FIG. 1 is a block circuit diagram of a control device of a washing machine according to a first embodiment of the present invention.

FIG. 2 is a sectional view of the washing machine provided with the control device of the washing machine.

FIG. 3 is an operation flowchart of a control device of the washing machine.

FIG. 4 is an operation flowchart of a control device for a washing machine according to a second embodiment of the present invention;

FIG. 5 is an operation flowchart of a control device for a washing machine according to a third embodiment of the present invention.

FIG. 6 is a diagram illustrating an operation sequence of a conventional control device for a washing machine.

FIG. 7 is a time chart showing a motor reversal cycle of a stirring process of the control device of the washing machine.

[Explanation of symbols]

 DESCRIPTION OF SYMBOLS 1 Washing and dewatering tank 2 Stirring blade 4 Motor 5 Clutch switching geared motor (Clutch switching means) 6 Water supply valve (Water supply means) 8 Water level detection means 9 Drain valve (Drainage means) 12 Control means

──────────────────────────────────────────────────の Continued on the front page (51) Int.Cl. ⁶ Identification code FI D06F 39/08 301 D06F 39/08 301R (72) Inventor Miyo Sato 1006 Kazuma, Kazuma, Osaka Pref.
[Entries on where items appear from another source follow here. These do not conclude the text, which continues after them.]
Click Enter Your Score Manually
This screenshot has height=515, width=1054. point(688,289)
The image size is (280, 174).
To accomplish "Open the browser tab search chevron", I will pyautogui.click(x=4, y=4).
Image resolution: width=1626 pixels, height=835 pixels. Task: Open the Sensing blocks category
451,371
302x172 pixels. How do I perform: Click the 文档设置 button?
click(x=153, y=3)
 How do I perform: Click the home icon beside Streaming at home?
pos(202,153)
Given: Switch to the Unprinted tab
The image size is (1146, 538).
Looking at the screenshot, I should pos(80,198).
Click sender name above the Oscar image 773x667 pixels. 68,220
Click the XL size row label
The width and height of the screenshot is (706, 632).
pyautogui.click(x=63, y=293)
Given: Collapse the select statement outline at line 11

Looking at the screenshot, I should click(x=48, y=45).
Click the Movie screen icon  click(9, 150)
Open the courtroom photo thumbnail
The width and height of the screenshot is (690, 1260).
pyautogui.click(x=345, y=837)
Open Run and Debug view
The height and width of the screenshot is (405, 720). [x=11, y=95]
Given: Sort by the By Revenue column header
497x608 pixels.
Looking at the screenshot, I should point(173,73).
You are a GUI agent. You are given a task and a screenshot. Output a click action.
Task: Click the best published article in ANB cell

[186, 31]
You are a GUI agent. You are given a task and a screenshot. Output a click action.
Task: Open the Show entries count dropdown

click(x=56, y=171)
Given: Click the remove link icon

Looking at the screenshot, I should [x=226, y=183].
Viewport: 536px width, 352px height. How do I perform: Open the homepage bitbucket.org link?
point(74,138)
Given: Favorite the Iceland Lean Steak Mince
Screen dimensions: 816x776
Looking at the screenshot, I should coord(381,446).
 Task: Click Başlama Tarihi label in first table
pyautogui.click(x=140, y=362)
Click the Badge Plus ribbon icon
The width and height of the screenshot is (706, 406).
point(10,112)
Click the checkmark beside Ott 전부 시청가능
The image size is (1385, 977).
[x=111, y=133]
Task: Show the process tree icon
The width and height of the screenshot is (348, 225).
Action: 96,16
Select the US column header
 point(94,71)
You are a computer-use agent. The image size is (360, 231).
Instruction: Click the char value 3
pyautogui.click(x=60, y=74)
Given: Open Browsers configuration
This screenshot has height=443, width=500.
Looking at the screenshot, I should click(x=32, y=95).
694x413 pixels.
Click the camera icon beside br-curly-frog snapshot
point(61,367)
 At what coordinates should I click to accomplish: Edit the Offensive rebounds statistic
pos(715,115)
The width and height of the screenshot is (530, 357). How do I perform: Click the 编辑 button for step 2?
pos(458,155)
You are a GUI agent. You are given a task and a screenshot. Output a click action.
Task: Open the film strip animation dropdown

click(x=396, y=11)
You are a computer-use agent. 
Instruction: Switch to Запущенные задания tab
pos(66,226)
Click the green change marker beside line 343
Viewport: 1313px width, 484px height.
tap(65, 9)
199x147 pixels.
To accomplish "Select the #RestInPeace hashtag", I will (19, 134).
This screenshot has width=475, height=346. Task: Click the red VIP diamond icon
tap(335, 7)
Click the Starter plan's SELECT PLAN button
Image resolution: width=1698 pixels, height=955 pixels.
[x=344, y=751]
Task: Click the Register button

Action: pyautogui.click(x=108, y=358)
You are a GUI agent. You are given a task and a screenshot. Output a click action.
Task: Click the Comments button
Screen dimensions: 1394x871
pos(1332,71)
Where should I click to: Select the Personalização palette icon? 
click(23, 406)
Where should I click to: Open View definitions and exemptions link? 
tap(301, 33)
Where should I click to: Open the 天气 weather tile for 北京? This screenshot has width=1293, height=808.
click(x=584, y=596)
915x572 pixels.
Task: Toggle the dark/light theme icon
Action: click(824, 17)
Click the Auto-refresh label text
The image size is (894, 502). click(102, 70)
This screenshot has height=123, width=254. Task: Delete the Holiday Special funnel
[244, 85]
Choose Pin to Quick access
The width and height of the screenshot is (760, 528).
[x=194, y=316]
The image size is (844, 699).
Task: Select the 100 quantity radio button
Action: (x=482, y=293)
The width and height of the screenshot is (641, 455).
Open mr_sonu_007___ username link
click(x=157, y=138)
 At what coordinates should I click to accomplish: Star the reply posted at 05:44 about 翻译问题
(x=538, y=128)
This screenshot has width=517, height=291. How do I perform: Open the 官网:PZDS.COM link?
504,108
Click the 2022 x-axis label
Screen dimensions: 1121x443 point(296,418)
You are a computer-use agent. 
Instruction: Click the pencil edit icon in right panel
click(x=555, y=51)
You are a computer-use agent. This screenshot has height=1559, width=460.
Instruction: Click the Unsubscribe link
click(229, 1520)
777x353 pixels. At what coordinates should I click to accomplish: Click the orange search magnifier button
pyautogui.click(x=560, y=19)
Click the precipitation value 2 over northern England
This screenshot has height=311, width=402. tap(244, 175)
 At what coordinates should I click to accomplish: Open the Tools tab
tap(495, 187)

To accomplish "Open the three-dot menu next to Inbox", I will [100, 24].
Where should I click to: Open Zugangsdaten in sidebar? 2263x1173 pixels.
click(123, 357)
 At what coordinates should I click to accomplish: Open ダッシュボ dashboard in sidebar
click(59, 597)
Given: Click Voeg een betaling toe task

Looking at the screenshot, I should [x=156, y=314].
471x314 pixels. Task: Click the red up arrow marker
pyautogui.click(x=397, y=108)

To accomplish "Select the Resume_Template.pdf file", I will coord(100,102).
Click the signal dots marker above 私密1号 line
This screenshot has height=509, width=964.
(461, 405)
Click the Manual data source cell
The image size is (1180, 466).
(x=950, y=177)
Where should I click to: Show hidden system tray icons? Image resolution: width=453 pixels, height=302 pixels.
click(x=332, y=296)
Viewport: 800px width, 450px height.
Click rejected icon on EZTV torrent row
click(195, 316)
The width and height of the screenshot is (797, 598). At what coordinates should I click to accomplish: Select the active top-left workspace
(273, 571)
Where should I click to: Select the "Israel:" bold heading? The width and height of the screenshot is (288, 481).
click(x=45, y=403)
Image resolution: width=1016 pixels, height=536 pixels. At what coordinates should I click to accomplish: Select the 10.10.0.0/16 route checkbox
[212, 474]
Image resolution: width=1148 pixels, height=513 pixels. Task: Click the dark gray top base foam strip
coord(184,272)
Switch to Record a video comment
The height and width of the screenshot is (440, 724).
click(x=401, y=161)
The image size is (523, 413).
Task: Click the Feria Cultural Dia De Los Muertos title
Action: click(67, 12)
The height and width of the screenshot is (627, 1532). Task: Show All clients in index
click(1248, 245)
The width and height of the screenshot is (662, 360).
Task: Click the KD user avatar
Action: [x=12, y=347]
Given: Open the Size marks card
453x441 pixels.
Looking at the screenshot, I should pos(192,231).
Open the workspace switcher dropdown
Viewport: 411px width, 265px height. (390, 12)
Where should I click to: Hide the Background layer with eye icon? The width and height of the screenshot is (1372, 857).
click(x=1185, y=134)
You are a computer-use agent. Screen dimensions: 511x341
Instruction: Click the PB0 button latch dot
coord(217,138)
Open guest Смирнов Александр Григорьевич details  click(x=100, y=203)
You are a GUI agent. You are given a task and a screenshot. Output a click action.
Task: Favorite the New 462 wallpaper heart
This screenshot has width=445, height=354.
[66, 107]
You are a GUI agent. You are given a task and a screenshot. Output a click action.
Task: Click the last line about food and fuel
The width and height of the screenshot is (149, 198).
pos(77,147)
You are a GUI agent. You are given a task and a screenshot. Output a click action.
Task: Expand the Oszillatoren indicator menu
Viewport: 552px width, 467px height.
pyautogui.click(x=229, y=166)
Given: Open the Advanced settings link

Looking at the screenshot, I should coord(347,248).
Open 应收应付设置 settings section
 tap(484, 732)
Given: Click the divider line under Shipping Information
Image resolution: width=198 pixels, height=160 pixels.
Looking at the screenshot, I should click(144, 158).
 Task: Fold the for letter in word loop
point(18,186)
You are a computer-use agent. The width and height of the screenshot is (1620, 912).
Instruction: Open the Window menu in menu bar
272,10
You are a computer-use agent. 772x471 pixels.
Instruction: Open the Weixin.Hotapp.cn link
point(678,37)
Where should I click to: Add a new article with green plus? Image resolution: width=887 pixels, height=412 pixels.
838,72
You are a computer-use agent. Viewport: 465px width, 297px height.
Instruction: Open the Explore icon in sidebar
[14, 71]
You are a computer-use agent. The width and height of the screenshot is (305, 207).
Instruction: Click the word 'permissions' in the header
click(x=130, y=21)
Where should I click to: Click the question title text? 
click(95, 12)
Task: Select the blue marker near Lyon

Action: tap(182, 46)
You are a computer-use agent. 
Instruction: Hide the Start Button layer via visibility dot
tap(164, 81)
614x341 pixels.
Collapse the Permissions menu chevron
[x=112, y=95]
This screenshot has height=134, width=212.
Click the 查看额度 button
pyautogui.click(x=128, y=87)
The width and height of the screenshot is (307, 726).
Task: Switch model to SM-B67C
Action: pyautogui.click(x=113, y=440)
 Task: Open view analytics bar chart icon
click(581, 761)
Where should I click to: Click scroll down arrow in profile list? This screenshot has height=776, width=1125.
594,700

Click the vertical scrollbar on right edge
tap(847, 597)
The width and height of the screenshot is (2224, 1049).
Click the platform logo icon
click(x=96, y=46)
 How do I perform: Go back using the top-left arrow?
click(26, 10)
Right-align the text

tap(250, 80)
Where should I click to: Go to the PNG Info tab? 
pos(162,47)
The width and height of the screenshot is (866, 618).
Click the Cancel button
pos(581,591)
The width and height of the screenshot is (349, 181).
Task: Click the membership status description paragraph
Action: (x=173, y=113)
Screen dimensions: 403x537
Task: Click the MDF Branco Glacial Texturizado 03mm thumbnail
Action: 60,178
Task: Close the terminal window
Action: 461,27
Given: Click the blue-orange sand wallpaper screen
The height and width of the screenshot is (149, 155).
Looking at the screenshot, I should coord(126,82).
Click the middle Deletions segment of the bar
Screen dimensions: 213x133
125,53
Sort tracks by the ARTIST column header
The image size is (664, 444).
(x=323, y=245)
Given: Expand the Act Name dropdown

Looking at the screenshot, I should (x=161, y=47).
Matsushita Electric Industrial Co., Ltd.

Claims (3)

[Claims] 1. A water supply means for supplying water into a washing and dewatering tub, a water level detecting means for detecting a level of the supplied water, a stirring blade disposed at the bottom of the washing and dewatering tub, the stirring blade and the washing A motor for driving a combined spin-drying tub, a clutch switching means for switching the power transmission of the motor to the stirring blade and the washing and spin-drying tub, a draining means for draining water in the washing and spin-drying tub, Control means for automatically operating the rinsing or dewatering step, wherein the control means switches the clutch switching means to the washing and dewatering tub side together with the driving of the drainage means in a draining step of the rinsing or dewatering step. If the water level is equal to or higher than a predetermined water level at the start, the control device of the washing machine drives the motor to rotate the washing and dewatering tub for a predetermined time. 2. The control means switches the clutch switching means to the washing and dewatering tub side together with the driving of the drainage means in the draining step of the rinsing or dewatering step. 2. The control device for a washing machine according to claim 1, wherein the washing and dewatering tub is rotated, and a driving time at this time is changed according to a water level at the start of drainage. 3. A motor rotation speed detecting means for detecting a rotation speed of the motor, wherein the control means switches the clutch switching means to the washing and dewatering tub side together with the driving of the water discharging means in the draining step of the rinsing or dewatering step. The washing machine according to claim 1, wherein if the water level is equal to or higher than a predetermined level at the start of drainage, the motor is driven to rotate the washing and dewatering tub, and the rotation speed at this time is changed according to the water level at the start of drainage. Control device.